**TASK DESCRIPTION**.
The task calls for every line of the data to be retyped exactly.

Stored records:
***

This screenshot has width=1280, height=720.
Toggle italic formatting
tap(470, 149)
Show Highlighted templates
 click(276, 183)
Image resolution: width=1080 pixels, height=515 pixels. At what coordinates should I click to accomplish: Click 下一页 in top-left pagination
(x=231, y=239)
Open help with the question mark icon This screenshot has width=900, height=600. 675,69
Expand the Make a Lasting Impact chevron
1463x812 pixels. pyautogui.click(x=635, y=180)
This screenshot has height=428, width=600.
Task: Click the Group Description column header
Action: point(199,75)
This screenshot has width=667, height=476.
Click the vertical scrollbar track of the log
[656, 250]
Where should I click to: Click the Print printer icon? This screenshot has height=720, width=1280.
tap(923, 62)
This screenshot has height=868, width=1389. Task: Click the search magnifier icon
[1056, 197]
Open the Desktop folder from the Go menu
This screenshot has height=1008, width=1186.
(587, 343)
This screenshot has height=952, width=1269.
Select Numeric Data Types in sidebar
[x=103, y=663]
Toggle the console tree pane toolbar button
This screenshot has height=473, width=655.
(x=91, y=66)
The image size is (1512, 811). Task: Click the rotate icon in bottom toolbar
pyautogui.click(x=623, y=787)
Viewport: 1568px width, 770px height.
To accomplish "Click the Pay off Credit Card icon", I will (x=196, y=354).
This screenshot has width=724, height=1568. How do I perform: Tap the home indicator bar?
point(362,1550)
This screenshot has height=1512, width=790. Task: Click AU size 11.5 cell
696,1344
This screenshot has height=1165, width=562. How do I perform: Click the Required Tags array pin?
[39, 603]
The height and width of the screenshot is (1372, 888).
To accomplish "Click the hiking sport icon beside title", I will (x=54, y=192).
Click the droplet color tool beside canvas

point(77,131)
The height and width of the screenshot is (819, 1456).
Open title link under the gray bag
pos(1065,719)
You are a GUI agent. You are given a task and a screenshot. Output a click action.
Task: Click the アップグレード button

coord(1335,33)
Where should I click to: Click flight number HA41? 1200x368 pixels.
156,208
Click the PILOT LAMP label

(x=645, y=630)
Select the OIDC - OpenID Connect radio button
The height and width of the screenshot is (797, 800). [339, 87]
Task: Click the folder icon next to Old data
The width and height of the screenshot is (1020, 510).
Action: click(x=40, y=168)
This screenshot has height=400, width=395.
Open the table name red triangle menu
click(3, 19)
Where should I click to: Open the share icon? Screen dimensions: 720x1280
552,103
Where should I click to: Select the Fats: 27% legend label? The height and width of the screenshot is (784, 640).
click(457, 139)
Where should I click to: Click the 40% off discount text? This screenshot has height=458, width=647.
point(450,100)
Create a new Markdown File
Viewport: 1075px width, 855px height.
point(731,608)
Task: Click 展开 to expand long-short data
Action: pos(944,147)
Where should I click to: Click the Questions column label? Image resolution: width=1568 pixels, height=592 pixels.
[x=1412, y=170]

***

**TASK OUTPUT**.
This screenshot has width=1280, height=720.
Toggle italic formatting
tap(470, 149)
Show Highlighted templates
 click(276, 183)
Image resolution: width=1080 pixels, height=515 pixels. At what coordinates should I click to accomplish: Click 下一页 in top-left pagination
(x=231, y=239)
Open help with the question mark icon This screenshot has width=900, height=600. 675,69
Expand the Make a Lasting Impact chevron
1463x812 pixels. pyautogui.click(x=635, y=180)
This screenshot has height=428, width=600.
Task: Click the Group Description column header
Action: point(199,75)
This screenshot has width=667, height=476.
Click the vertical scrollbar track of the log
[656, 250]
Where should I click to: Click the Print printer icon? This screenshot has height=720, width=1280.
tap(923, 62)
This screenshot has height=868, width=1389. Task: Click the search magnifier icon
[1056, 197]
Open the Desktop folder from the Go menu
This screenshot has height=1008, width=1186.
(587, 343)
This screenshot has height=952, width=1269.
Select Numeric Data Types in sidebar
[x=103, y=663]
Toggle the console tree pane toolbar button
This screenshot has height=473, width=655.
(x=91, y=66)
The image size is (1512, 811). Task: Click the rotate icon in bottom toolbar
pyautogui.click(x=623, y=787)
Viewport: 1568px width, 770px height.
To accomplish "Click the Pay off Credit Card icon", I will (x=196, y=354).
This screenshot has width=724, height=1568. How do I perform: Tap the home indicator bar?
point(362,1550)
This screenshot has height=1512, width=790. Task: Click AU size 11.5 cell
696,1344
This screenshot has height=1165, width=562. How do I perform: Click the Required Tags array pin?
[39, 603]
The height and width of the screenshot is (1372, 888).
To accomplish "Click the hiking sport icon beside title", I will (x=54, y=192).
Click the droplet color tool beside canvas

point(77,131)
The height and width of the screenshot is (819, 1456).
Open title link under the gray bag
pos(1065,719)
You are a GUI agent. You are given a task and a screenshot. Output a click action.
Task: Click the アップグレード button

coord(1335,33)
Where should I click to: Click flight number HA41? 1200x368 pixels.
156,208
Click the PILOT LAMP label

(x=645, y=630)
Select the OIDC - OpenID Connect radio button
The height and width of the screenshot is (797, 800). [339, 87]
Task: Click the folder icon next to Old data
The width and height of the screenshot is (1020, 510).
Action: click(x=40, y=168)
This screenshot has height=400, width=395.
Open the table name red triangle menu
click(3, 19)
Where should I click to: Open the share icon? Screen dimensions: 720x1280
552,103
Where should I click to: Select the Fats: 27% legend label? The height and width of the screenshot is (784, 640).
click(457, 139)
Where should I click to: Click the 40% off discount text? This screenshot has height=458, width=647.
point(450,100)
Create a new Markdown File
Viewport: 1075px width, 855px height.
point(731,608)
Task: Click 展开 to expand long-short data
Action: pos(944,147)
Where should I click to: Click the Questions column label? Image resolution: width=1568 pixels, height=592 pixels.
[x=1412, y=170]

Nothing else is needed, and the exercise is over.